The Bank of England (BoE) influences the Pound through its monetary policy aimed at maintaining price stability. The BoE uses interest rates and quantitative measures like QE and QT. QE generally weakens the Pound as it involves buying assets to boost credit, while QT strengthens it by reversing these purchases.

We remember the period a few years back when EUR/GBP struggled to overcome the 0.8750 level, driven by early signs of a resilient European economy. That sentiment from years ago contrasts with the delicate balance we are managing today. The fundamental tension between the European Central Bank and the Bank of England’s approach to inflation continues to be the main driver for this currency pair.

Current Market Focus

As of today, December 8, 2025, the market is focused on the pace of potential interest rate cuts heading into the new year. Recent inflation data shows the Eurozone’s core CPI has cooled to 2.8%, whereas the UK’s figure remains more stubborn at 3.1%, a gap that is creating pressure on the pair. This divergence is keeping EUR/GBP tightly range-bound, though we see underlying support for Sterling.

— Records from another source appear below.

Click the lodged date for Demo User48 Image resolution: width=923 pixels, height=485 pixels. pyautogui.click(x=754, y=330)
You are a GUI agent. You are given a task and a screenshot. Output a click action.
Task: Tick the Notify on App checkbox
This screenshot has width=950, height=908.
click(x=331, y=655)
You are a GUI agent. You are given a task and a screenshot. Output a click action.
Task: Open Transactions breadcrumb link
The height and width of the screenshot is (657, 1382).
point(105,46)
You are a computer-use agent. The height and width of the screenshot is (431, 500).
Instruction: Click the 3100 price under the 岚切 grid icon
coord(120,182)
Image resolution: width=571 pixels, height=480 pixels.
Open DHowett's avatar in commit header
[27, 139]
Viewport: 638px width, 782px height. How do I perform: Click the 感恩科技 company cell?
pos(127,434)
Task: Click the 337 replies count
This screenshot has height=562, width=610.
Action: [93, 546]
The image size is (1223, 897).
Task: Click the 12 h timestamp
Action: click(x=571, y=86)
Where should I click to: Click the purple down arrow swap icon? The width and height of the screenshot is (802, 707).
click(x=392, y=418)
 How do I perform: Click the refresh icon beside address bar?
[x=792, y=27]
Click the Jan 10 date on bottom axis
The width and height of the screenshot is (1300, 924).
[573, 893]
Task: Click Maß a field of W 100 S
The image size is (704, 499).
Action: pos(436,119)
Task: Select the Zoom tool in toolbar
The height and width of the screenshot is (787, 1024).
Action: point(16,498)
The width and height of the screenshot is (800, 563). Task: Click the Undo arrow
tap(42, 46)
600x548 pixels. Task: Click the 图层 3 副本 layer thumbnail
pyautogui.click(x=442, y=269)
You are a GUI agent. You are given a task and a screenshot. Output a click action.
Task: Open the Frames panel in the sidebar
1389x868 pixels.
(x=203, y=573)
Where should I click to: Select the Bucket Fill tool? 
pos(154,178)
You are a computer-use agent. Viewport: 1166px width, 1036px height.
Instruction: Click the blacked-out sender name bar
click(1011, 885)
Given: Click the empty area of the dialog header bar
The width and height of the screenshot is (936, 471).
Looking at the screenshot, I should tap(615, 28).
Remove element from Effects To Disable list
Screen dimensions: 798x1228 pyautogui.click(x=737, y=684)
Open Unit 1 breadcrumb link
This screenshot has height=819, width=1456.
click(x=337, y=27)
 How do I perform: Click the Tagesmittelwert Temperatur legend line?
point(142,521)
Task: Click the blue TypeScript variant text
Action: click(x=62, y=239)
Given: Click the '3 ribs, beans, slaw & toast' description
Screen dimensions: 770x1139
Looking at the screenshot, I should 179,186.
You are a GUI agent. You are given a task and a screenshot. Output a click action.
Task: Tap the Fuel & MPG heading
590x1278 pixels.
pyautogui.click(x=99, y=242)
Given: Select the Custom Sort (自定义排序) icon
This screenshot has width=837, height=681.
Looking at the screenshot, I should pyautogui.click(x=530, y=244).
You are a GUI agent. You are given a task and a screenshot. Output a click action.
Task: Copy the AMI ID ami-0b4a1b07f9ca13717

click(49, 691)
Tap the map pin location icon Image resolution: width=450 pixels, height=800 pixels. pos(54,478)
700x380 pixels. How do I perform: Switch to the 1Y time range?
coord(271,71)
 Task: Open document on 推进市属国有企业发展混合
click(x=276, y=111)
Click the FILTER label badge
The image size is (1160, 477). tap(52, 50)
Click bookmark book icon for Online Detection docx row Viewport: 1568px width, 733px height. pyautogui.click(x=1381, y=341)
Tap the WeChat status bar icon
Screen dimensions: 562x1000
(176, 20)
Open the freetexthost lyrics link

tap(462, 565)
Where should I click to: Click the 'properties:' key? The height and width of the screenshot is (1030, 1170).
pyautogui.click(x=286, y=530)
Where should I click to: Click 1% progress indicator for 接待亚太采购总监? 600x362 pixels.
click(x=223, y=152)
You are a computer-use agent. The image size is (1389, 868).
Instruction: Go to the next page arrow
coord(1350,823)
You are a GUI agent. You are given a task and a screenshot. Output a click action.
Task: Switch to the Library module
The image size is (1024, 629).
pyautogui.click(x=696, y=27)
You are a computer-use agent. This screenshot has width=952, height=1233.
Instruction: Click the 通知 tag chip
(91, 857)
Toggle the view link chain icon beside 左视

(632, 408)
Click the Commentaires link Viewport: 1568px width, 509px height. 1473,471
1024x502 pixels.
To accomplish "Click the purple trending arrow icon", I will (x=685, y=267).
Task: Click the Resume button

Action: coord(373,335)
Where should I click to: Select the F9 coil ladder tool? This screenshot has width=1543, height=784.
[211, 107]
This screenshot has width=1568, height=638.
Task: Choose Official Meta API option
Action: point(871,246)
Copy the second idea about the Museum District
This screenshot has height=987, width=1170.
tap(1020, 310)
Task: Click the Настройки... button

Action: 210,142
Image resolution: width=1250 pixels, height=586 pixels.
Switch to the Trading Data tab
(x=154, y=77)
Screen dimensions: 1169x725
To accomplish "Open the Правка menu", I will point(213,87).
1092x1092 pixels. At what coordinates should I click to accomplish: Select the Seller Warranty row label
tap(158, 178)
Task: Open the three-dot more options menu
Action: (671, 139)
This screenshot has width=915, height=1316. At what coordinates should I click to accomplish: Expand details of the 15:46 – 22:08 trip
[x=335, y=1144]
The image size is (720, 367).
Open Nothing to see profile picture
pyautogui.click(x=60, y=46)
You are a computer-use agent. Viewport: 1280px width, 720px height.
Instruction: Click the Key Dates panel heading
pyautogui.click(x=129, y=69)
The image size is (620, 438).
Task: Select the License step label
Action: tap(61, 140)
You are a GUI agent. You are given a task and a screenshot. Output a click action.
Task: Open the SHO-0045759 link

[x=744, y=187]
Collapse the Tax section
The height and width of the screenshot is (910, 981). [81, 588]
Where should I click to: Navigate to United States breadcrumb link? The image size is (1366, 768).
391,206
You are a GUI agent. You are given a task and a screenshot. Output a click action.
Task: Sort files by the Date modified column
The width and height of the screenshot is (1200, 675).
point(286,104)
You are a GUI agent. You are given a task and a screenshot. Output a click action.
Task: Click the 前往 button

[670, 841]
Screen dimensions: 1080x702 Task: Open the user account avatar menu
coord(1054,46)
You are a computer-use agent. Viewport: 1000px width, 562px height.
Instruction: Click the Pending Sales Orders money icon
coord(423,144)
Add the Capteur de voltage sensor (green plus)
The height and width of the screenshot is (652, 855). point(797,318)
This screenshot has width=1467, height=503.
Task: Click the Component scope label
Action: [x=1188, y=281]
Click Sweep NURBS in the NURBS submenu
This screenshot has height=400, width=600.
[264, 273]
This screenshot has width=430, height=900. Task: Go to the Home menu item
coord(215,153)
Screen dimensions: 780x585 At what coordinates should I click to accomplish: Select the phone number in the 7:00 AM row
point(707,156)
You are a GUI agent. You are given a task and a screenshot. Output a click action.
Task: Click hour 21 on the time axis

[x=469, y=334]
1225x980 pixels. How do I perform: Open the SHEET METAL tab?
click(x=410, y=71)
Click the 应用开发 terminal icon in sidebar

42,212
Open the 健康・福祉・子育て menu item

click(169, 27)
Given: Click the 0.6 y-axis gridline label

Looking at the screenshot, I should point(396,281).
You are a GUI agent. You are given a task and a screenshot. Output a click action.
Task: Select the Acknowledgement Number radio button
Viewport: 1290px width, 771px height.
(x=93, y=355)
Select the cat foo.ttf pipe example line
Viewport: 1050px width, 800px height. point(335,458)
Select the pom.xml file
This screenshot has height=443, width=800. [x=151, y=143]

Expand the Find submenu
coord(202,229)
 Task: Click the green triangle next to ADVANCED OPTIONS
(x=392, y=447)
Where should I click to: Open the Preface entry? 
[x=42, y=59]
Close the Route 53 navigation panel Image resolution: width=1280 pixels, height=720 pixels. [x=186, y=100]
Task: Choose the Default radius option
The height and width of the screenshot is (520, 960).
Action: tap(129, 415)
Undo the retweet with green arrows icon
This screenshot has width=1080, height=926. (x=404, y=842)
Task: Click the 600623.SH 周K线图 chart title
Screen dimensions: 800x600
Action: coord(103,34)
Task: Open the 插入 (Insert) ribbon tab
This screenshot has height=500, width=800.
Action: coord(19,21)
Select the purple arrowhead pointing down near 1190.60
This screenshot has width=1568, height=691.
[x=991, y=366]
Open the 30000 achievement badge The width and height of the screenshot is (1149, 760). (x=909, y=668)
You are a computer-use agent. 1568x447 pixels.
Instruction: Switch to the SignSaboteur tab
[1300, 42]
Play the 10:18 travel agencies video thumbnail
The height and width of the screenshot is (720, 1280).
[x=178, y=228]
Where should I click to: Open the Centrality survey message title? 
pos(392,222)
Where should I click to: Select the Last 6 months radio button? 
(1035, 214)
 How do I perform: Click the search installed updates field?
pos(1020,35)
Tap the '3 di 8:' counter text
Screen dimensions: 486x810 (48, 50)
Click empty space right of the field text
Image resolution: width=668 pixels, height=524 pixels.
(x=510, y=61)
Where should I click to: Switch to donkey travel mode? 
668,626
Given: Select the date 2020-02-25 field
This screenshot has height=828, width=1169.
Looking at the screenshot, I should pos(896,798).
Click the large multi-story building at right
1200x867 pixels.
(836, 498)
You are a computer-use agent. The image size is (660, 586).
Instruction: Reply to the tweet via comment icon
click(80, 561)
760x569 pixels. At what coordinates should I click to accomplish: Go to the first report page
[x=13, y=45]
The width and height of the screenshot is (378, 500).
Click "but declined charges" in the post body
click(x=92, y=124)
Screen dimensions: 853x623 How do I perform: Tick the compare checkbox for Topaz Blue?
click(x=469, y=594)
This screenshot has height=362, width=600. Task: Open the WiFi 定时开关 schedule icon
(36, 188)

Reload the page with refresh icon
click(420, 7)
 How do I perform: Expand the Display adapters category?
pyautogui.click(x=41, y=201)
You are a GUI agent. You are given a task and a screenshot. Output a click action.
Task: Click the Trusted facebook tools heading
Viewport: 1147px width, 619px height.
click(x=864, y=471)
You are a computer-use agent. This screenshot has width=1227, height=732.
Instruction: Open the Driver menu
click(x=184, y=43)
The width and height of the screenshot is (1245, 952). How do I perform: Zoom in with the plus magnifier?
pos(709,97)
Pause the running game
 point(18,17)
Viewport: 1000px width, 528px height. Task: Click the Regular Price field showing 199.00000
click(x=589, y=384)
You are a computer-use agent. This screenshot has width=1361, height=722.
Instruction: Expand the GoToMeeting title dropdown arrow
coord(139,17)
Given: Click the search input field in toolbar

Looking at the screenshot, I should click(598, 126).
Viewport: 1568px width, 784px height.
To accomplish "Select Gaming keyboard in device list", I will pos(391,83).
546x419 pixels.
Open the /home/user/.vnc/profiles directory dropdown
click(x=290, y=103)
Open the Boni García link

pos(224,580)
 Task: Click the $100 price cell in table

The ECB is now widely expected to signal a rate cut in the first quarter of 2026, a view supported by last week’s German manufacturing orders which unexpectedly fell by 0.5%. Conversely, the Bank of England is facing pressure from recent wage growth data that came in at 4.2%, suggesting they may hold rates steady for longer. This policy disconnect is the central theme for traders right now.

Given this backdrop, we see implied volatility on three-month EUR/GBP options creeping up from 6.1% to 6.8% over the past two weeks. Derivative traders should consider strategies that benefit from a potential sharp move, such as buying straddles ahead of next week’s central bank press conferences. This allows one to profit from a breakout without needing to predict the direction.

For those anticipating a stronger Pound, buying EUR/GBP puts with a strike price around 0.8550 offers a cost-effective way to position for a hawkish surprise from the Bank of England. Looking at historical data from the 2023-2024 period, policy divergences often caused sudden, sharp drops in the pair. Such a strategy provides a defined-risk way to capitalize on Sterling strength.